Given request:
Copy the following lines word for word, leaving out the pictures.
# # # # #
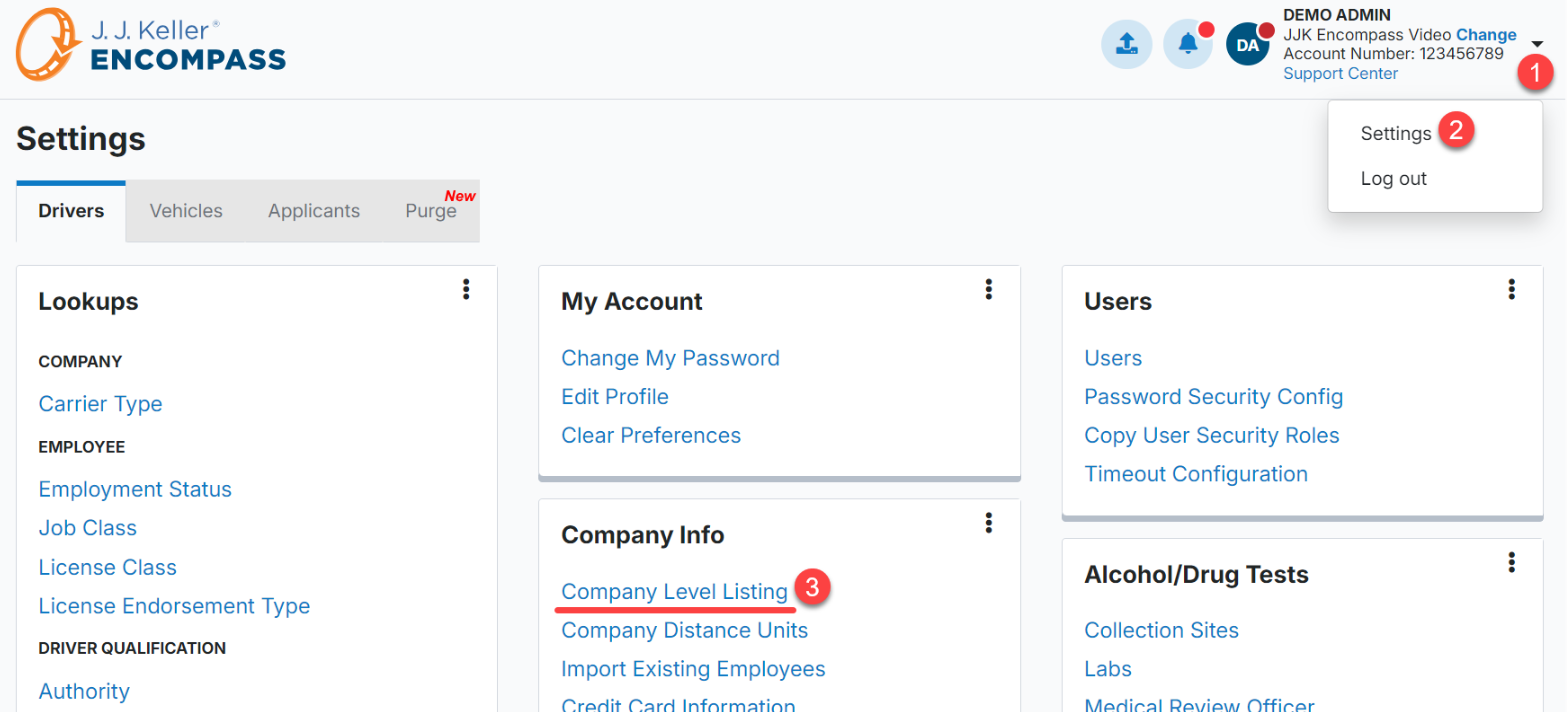Open the notifications bell icon
The height and width of the screenshot is (712, 1567).
point(1188,45)
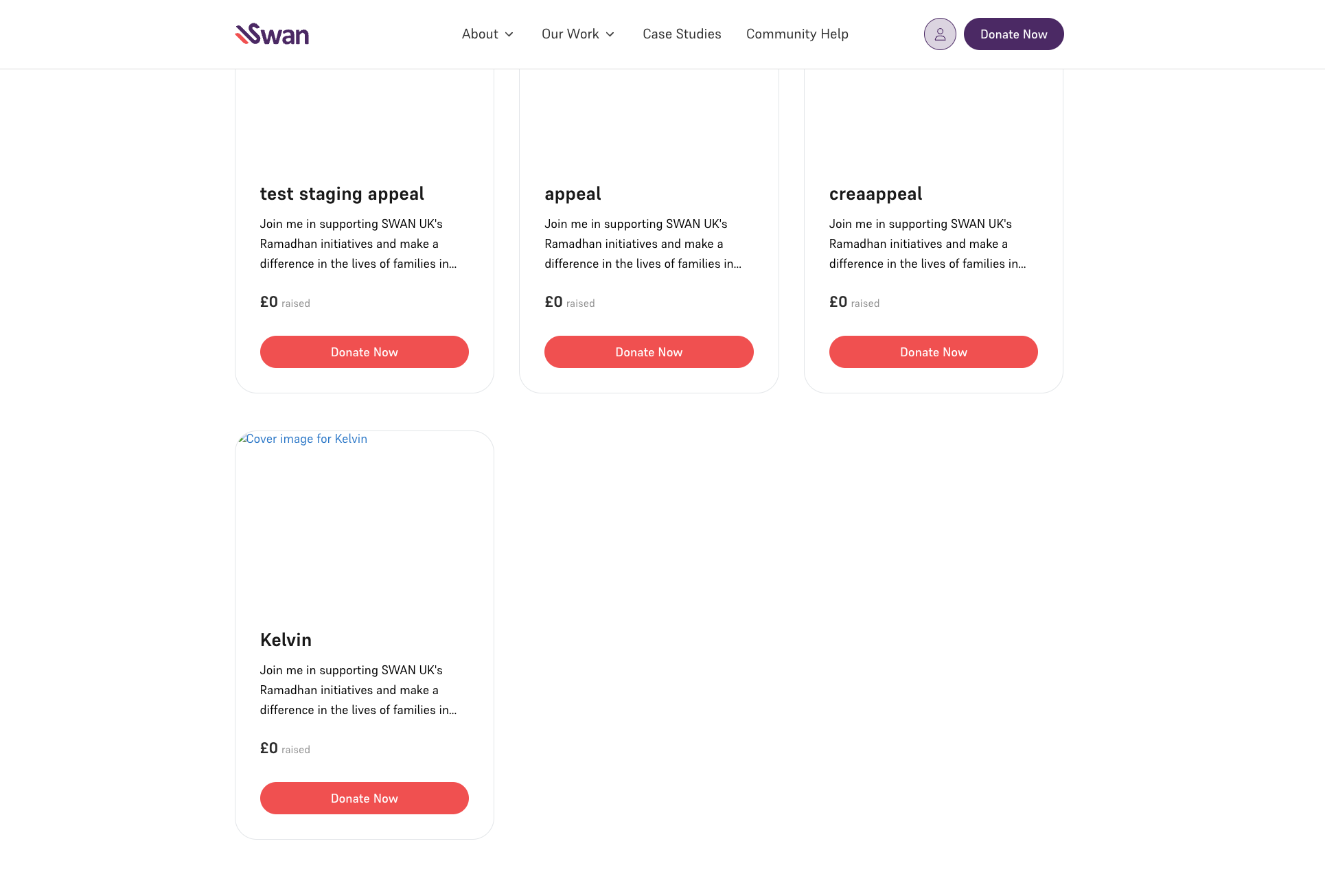Open the appeal card title
The width and height of the screenshot is (1325, 896).
[x=573, y=194]
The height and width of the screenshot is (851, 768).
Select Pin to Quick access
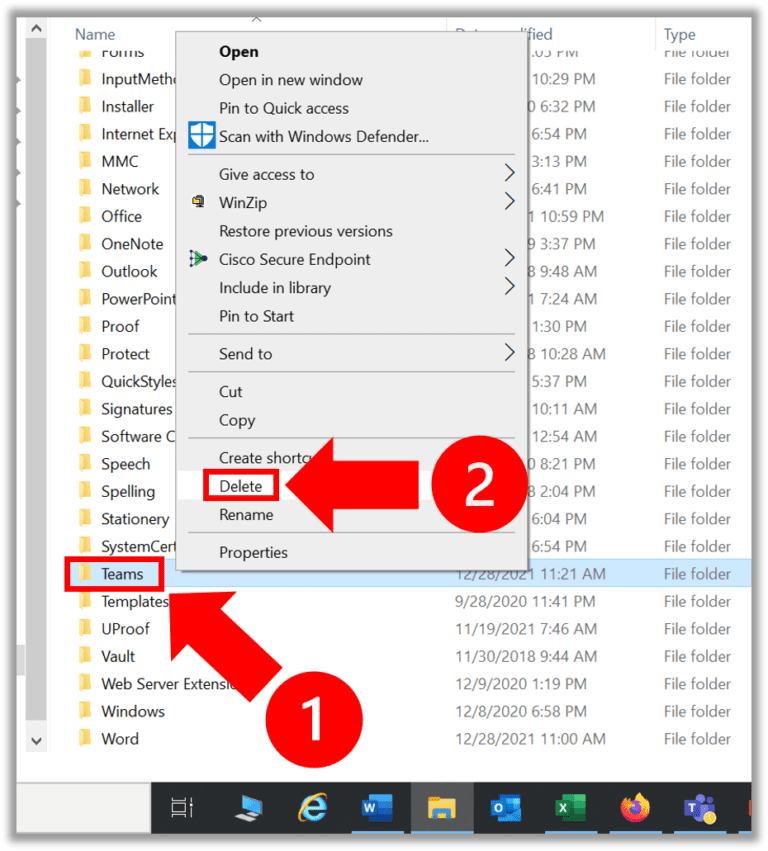(x=284, y=108)
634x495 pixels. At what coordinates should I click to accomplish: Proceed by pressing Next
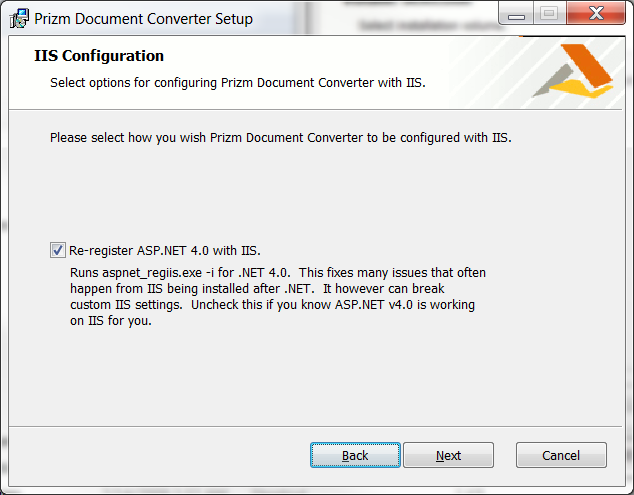[x=448, y=455]
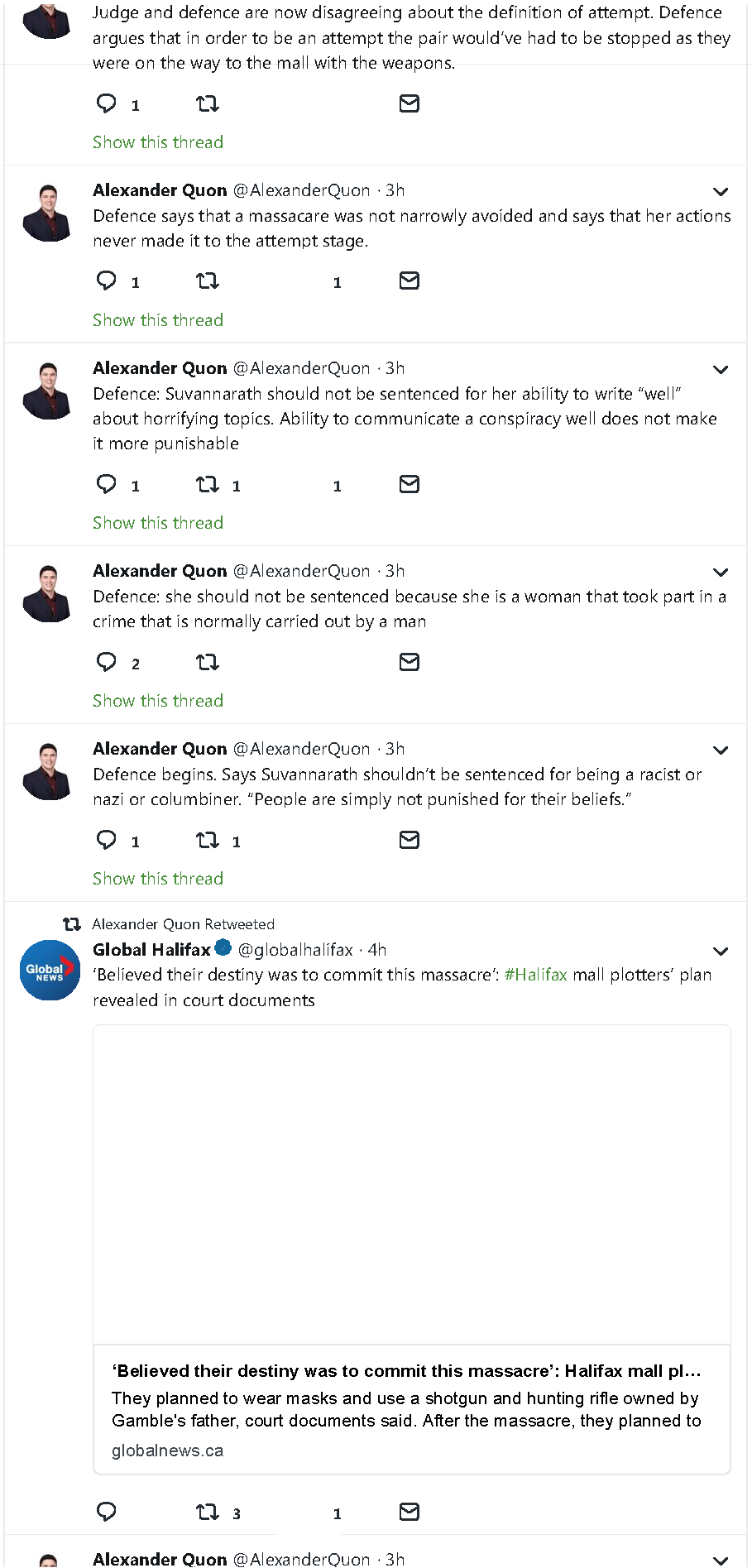752x1568 pixels.
Task: Direct message the 'woman that took part' tweet
Action: tap(409, 662)
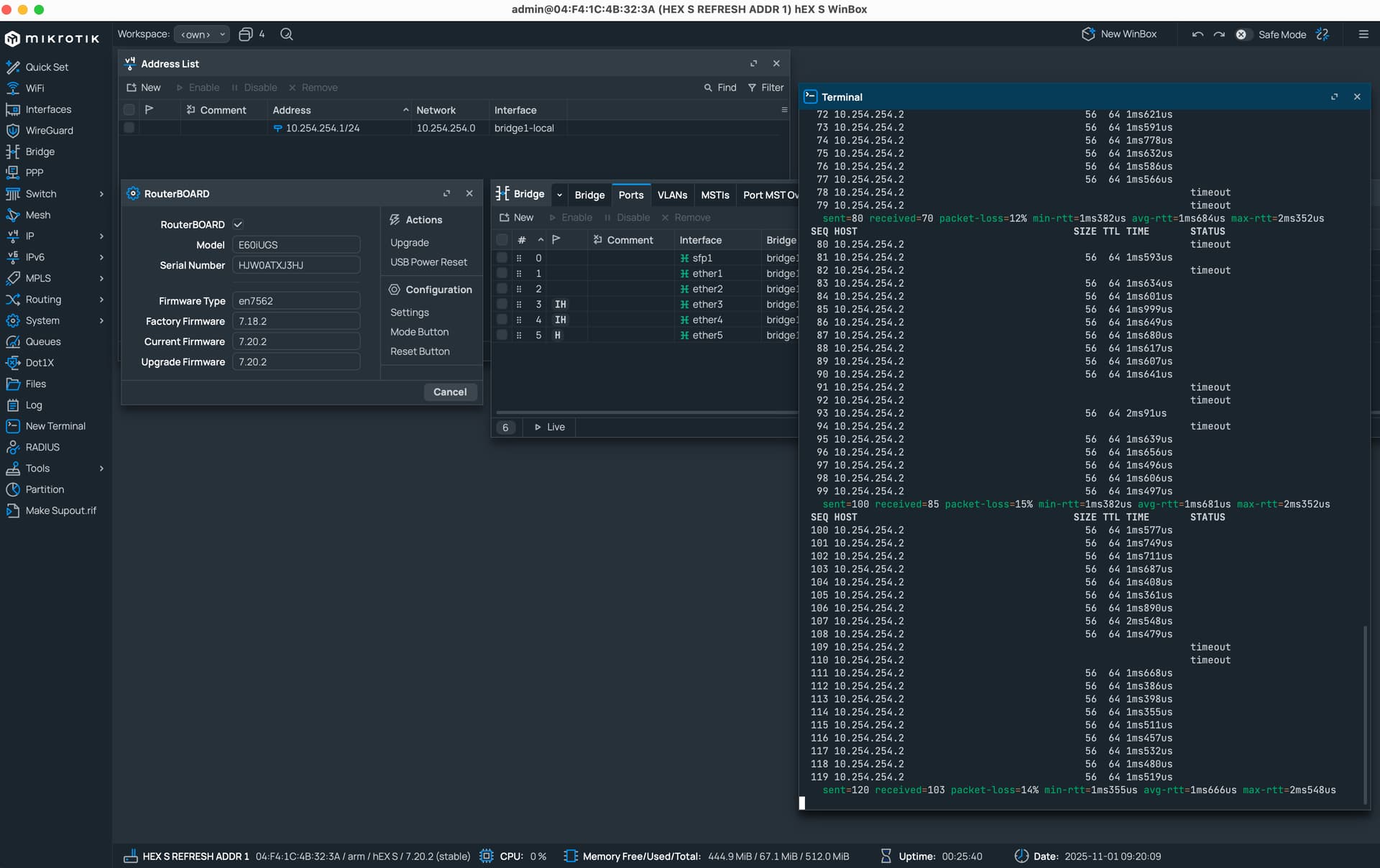This screenshot has width=1380, height=868.
Task: Check the 10.254.254.1/24 address row checkbox
Action: click(x=129, y=128)
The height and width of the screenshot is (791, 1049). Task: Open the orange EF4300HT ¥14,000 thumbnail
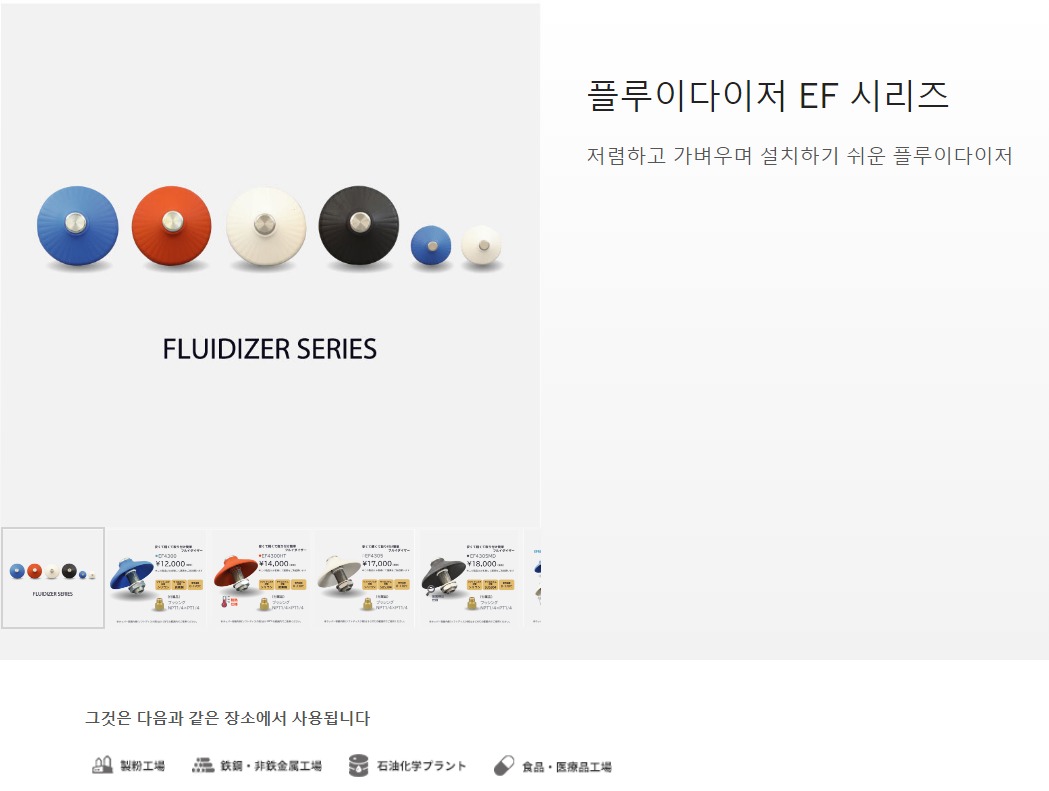[261, 578]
# # # # #
Worked answer:
Open the notifications bell icon
The height and width of the screenshot is (712, 1567).
point(1188,45)
Open the appeal card title
The width and height of the screenshot is (1325, 896).
[x=573, y=194]
The height and width of the screenshot is (851, 768).
Select Pin to Quick access
(x=284, y=108)
634x495 pixels. At what coordinates should I click to accomplish: Proceed by pressing Next
[x=448, y=455]
752x1568 pixels.
Task: Direct message the 'woman that took part' tweet
Action: tap(409, 662)
This screenshot has width=1380, height=868.
Task: Check the 10.254.254.1/24 address row checkbox
Action: click(x=129, y=128)
The height and width of the screenshot is (791, 1049). Task: Open the orange EF4300HT ¥14,000 thumbnail
[261, 578]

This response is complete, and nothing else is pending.